UW–Madison Computer Sciences PhD student Lisheng Ren, his advisor Sheldon B. Lubar Professor Ilias Diakonikolas, and UC-San Diego Professor Daniel Kane have received the Mark Fulk Best Student Paper Award at the 2025 Conference on Learning Theory (COLT). COLT is the premier international conference on the mathematical foundations of machine learning and artificial intelligence.
Their award-winning paper, “Faster Algorithms for Agnostically Learning Disjunctions and their Implications,” makes the first algorithmic breakthrough in two decades on a classical problem in learning theory: how to efficiently learn disjunctions—Boolean “OR” functions—from noisy or imperfect data.
“Learning disjunctions is one of the most basic problems in the theory of supervised learning,” explains Diakonikolas. “When data is perfectly consistent with a disjunction, we’ve had simple algorithms for decades. But when the data is only mostly consistent, the problem becomes much harder, and progress had stalled for twenty years. Our work shows that surprising new algorithms are possible, even in areas that seemed long stuck.”
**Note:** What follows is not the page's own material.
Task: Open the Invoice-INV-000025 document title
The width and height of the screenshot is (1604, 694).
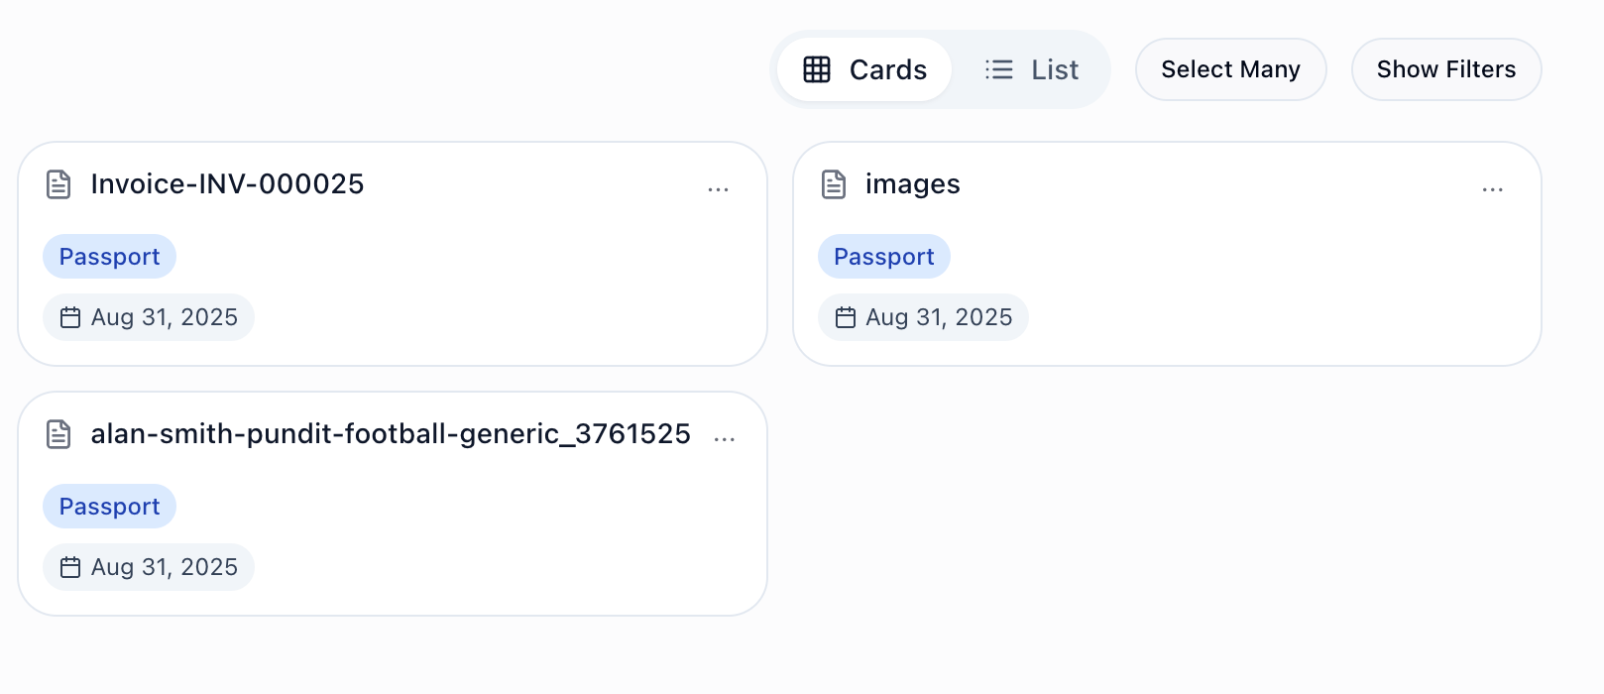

“It is an honor for me and my collaborators to receive this award,” Ren says. “I see it as an encouragement to continue exploring this fascinating field.”
Why this research matters
Disjunctions (“OR” functions) are among the simplest logical rules we use to make decisions — for example, “admit a patient if they have symptom A or symptom B.” While such rules are easy to learn from perfectly clean data, real-world data is noisy. This work develops the first faster algorithms in 20 years that can reliably learn such rules even when the data is imperfect, advancing both the theory of machine learning and its ability to handle practical challenges.